__EXERCISE GOAL__:
Rename "screenshot" to "screen capture" in the stretch of the listing from the line containing "Describe the element" through the line containing "at that location.". Reproduce those lines with no other change, and leave out the pictures.

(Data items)
"""

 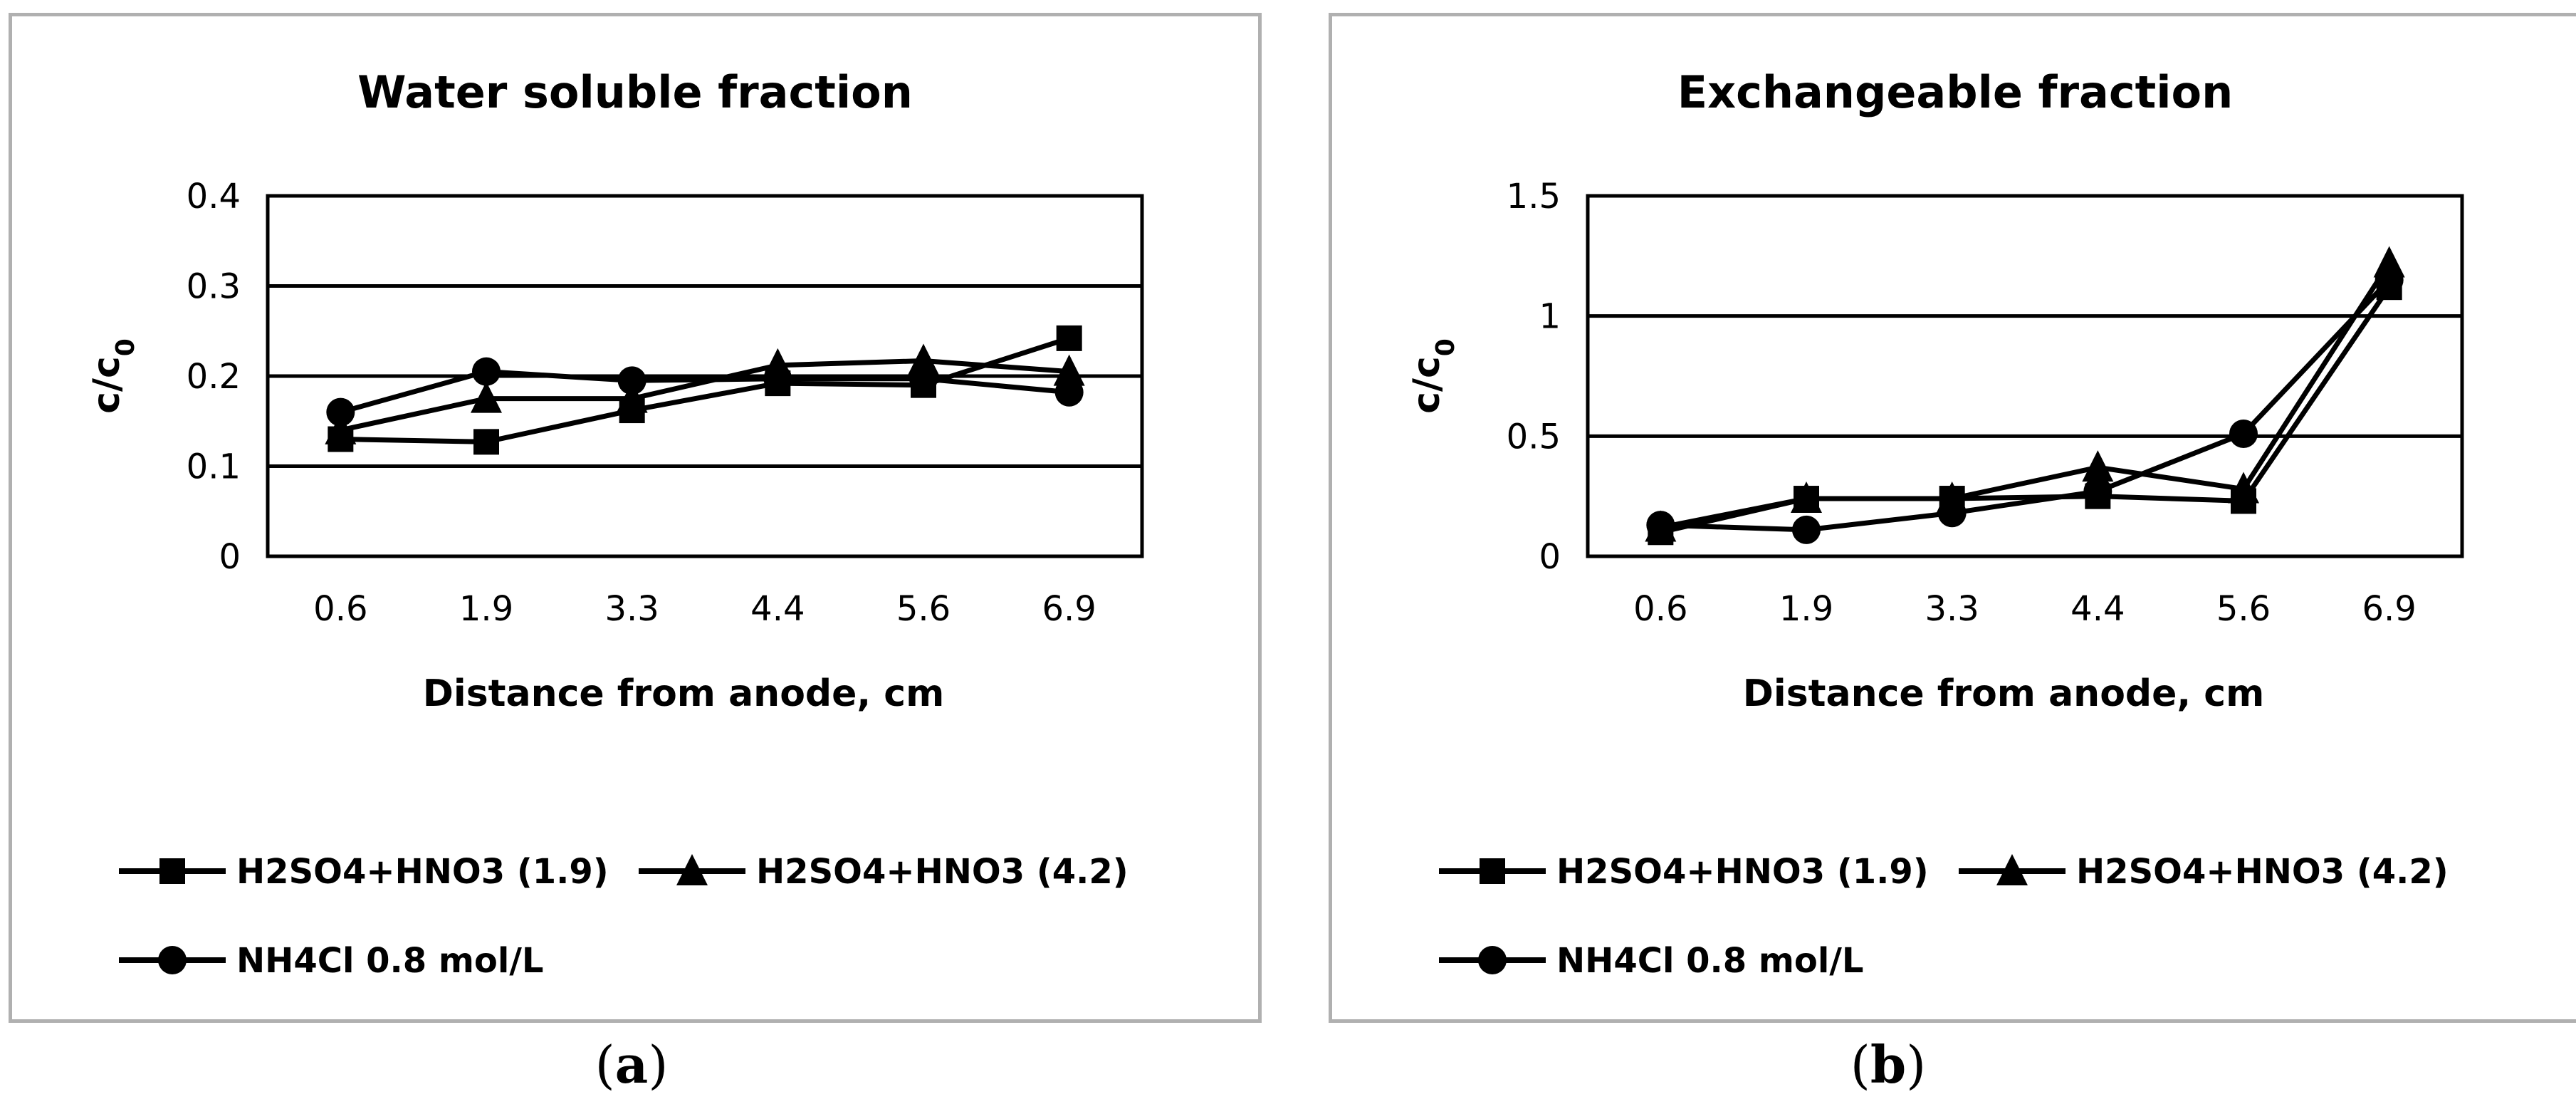 I want to click on caption-b: (b), so click(x=1888, y=1064).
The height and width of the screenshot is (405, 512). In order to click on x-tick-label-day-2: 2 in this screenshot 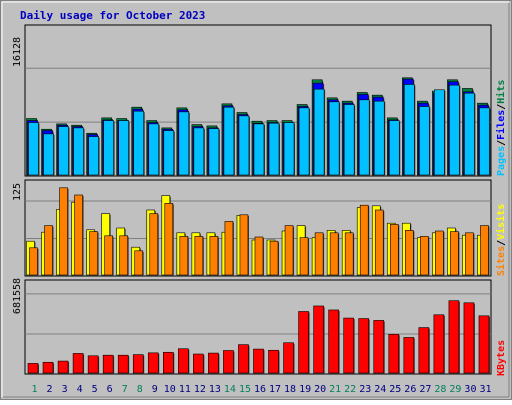, I will do `click(50, 390)`.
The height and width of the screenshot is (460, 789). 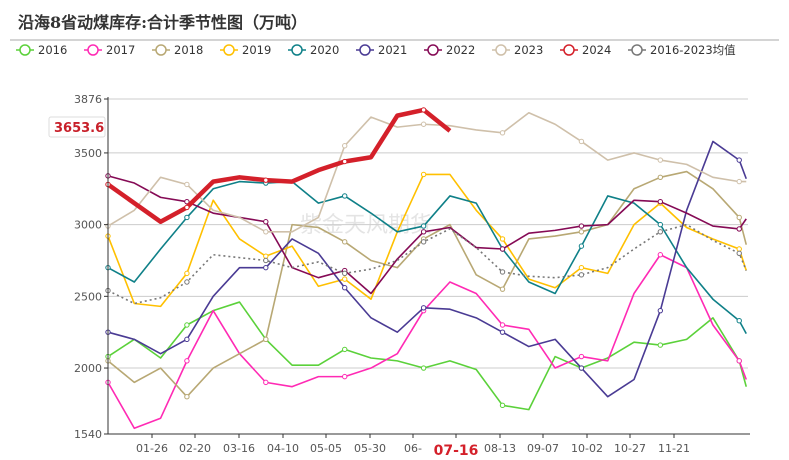 What do you see at coordinates (682, 50) in the screenshot?
I see `legend-item-2016-2023均值: 2016-2023均值` at bounding box center [682, 50].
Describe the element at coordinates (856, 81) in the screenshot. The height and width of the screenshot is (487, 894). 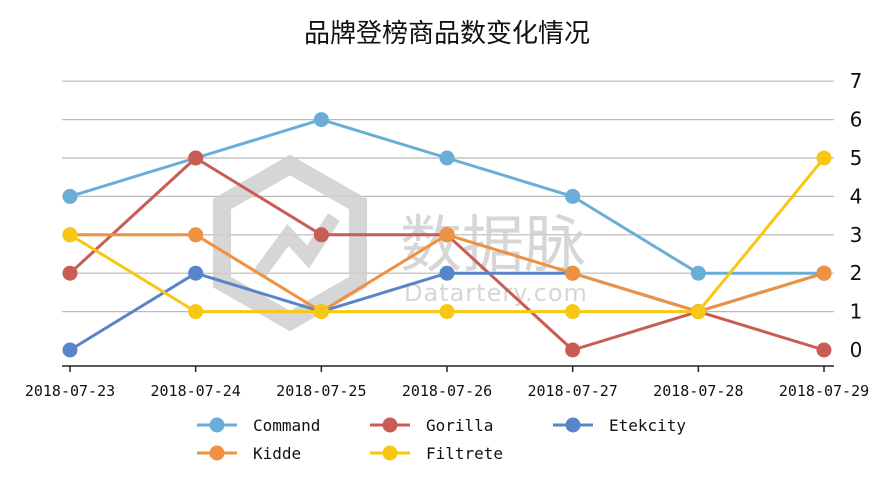
I see `y-tick-label: 7` at that location.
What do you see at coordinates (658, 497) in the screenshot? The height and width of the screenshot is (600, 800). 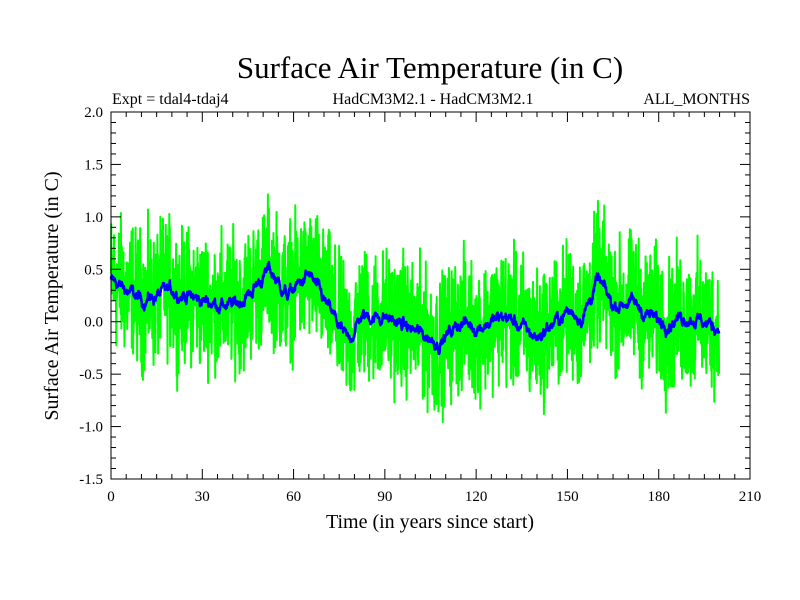 I see `x-tick-label: 180` at bounding box center [658, 497].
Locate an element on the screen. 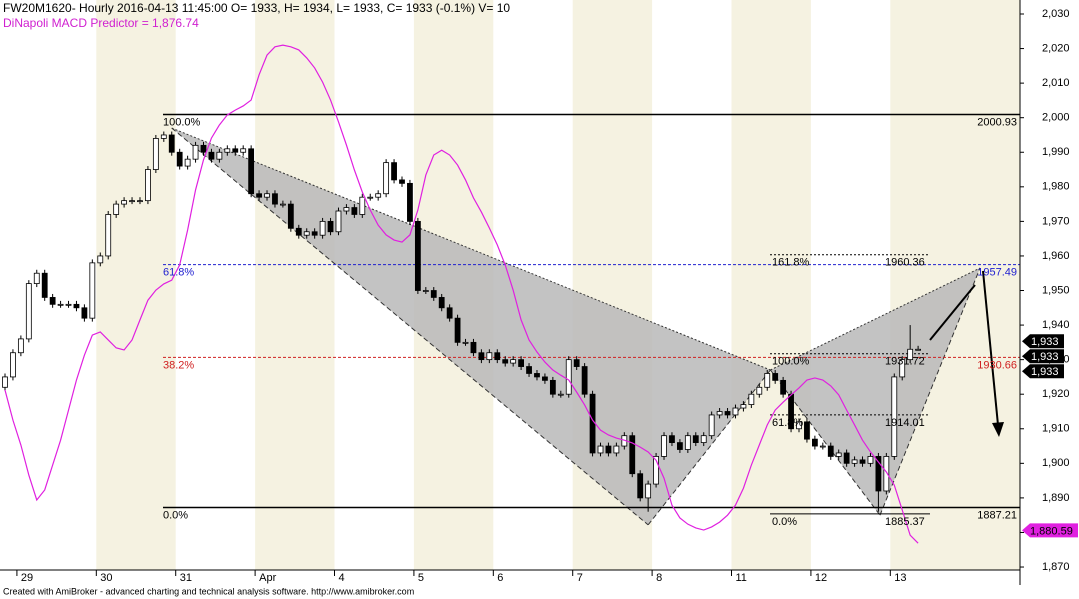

"""

__THE COMPLETED TASK__:
Describe the element at coordinates (856, 81) in the screen capture. The height and width of the screen capture is (487, 894). 
I see `y-tick-label: 7` at that location.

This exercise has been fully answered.